A clarification is required of the term “review” before I continue with this post. Osprey Publishing publishes many titles every year and has done so for decades. There is a small army of professional illustrators, editors and history professors working behind the scenes to create all of this content. Osprey has a niche and totally focuses on producing quality product for that niche. They are quite good at it. In a normal review (especially for game companies) on Livingdice.com, I take a close look at production quality, editing, and art in addition to the actual content. Doing so with an Osprey book is a waste of time. As a company, they are simply too practiced at what they do to make frequent editing mistakes or put bad art into a book. That is not to say I will ignore these aspects, but I will not mention them unless they are significantly deficient.

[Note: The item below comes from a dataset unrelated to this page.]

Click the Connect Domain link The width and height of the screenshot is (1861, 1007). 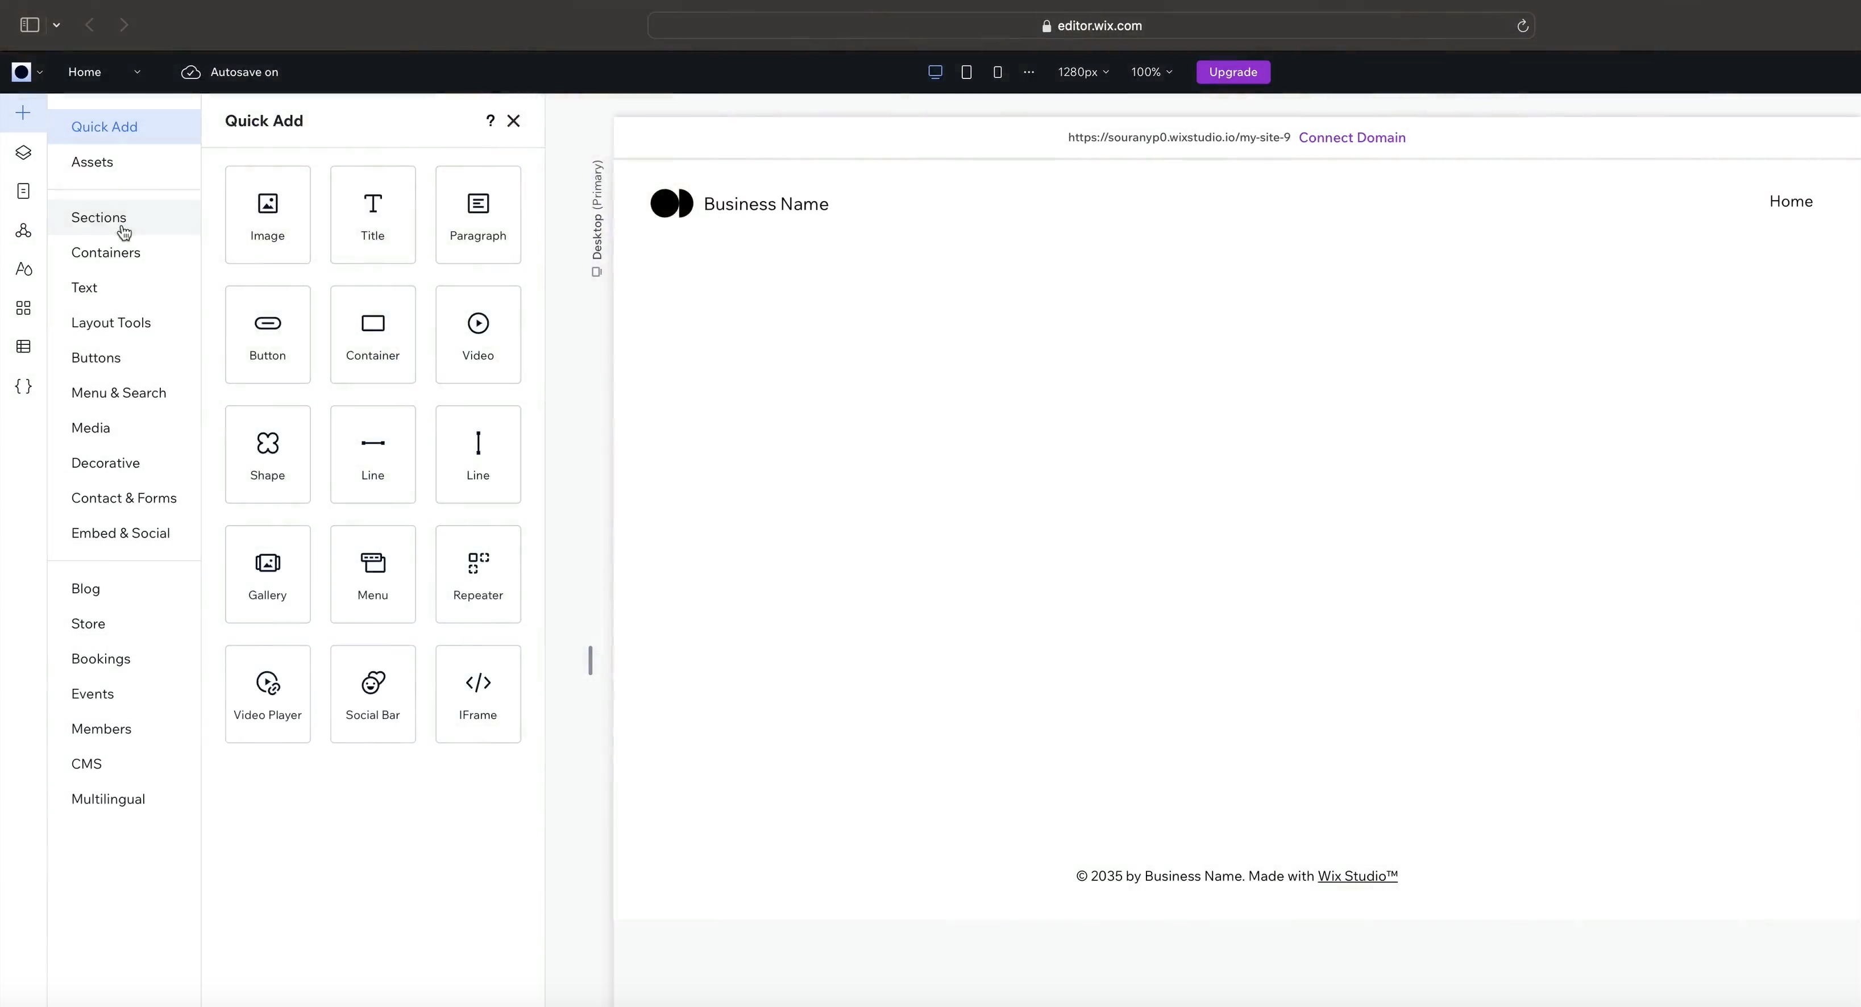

Rather I would like to focus on the book’s content and how that content can inform or enhance your game’s reality and depth. I am not a historian, so I am not qualified to comment on the quality of the book’s research, but as a long-time gamer I am qualified to discuss if a book is a good resource for game campaign design.
Enough boilerplate, time to actually talk about the book.
I know this is a “serious” reference book, but there was a line in the first chapter that made me chuckle.
“Chinese city walls saw a lively operational history…”
“Lively operational history” is the best euphemism for “centuries of unrelenting and bloody war” I have heard to date. I sense some great game material to come…
Even though the book has chapters, I broke it down into two distinct sections. The first section comprises about 38 of the 84 pages and is truly dedicated to Chinese city walls. It discusses in great detail the designs and construction techniques in making city walls. You pick up some useful information like many city walls were basically rammed earth with a brick facing. There is also some historical context mixed in, as well as some discussion about the principles of defense in ancient China. A surprise for me was the total lack of interior defenses in the cities, relying on the city walls as the sole means of defense. I have the European “walled city with citadel” model burned into my brain as the standard city defense design. Apparently the Chinese felt differently and simply did not build the citadel.
This section also contains a survey of the great walled cities of China and their ruins or in a few cases, surprisingly intact walls.
I think as some background material, the first section might provide some “flavor” for your campaign, but the real gaming goodness is in the latter part of the book after page 39. This section actually discusses specific sieges, combat tactics and personalities involved. Here are a few highlights:
- A defending general ordered his men to eat his favorite concubine to demonstrate that everyone must sacrifice during an extended siege
- Organizational structure of city fire-fighting brigades
- Methods of gunpowder storage
- Counter-mining techniques and sappers
- An attacking general that tried to hold the defending general’s son hostage, only to have the boy’s father shoot arrows at his own son in an attempt to kill him and “end” the hostage situation
- Wheeled, spiked “sweepers” that ran up and down a wall to clear it of attackers
- Stopping a battering ram with curtains
- Generals were often concerned that their own people would revolt during the siege
- Details on how the walls were manned by soldiers, including how they ate, slept and generally lived during the siege
- Using the latrine as a weapon
My personal favorite is an anecdote that an attacking general sent a message by arrow into a city offering a bounty for anyone that betrayed the defending city and killed their general. The defending general promptly took the message, wrote a similar offer on the back of the note for the attacking general’s head and sent it back. Almost as good as saying “Nuts” when you are surrounded by the Nazis!
Chinese Walled Cities 221 BC-AD 1644 starts out slow, but it has some great material for the patient campaign designer and is most certainly worth a look.